• **THE TASK**
All that is wanted is the exact lines from the one with "You are a GUI" through the last line of the entries, with both ends kept and every picture left out.

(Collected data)
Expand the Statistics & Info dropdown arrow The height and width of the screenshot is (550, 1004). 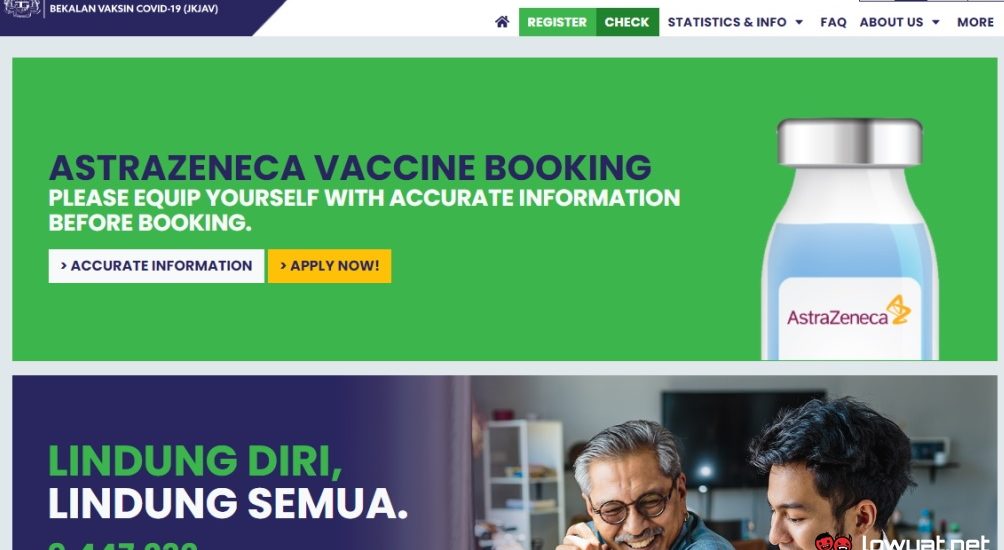click(799, 22)
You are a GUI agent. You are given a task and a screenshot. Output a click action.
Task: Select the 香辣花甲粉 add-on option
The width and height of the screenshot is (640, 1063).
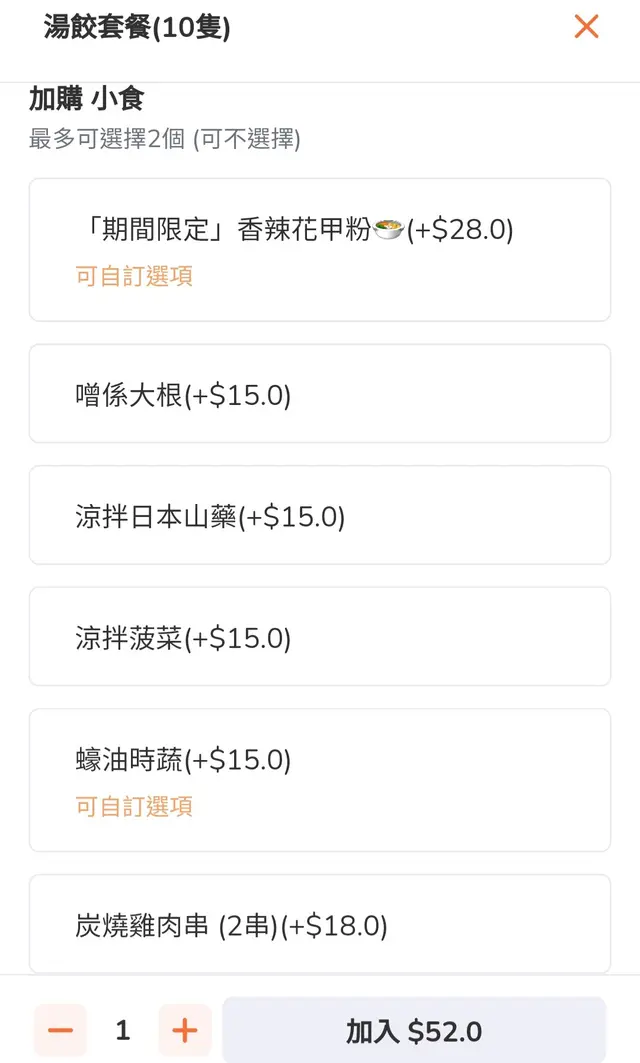(319, 249)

• **TASK OUTPUT**
You are a GUI agent. You are given a task and a screenshot. Output a click action.
Task: Select the 香辣花甲粉 add-on option
The width and height of the screenshot is (640, 1063).
(319, 249)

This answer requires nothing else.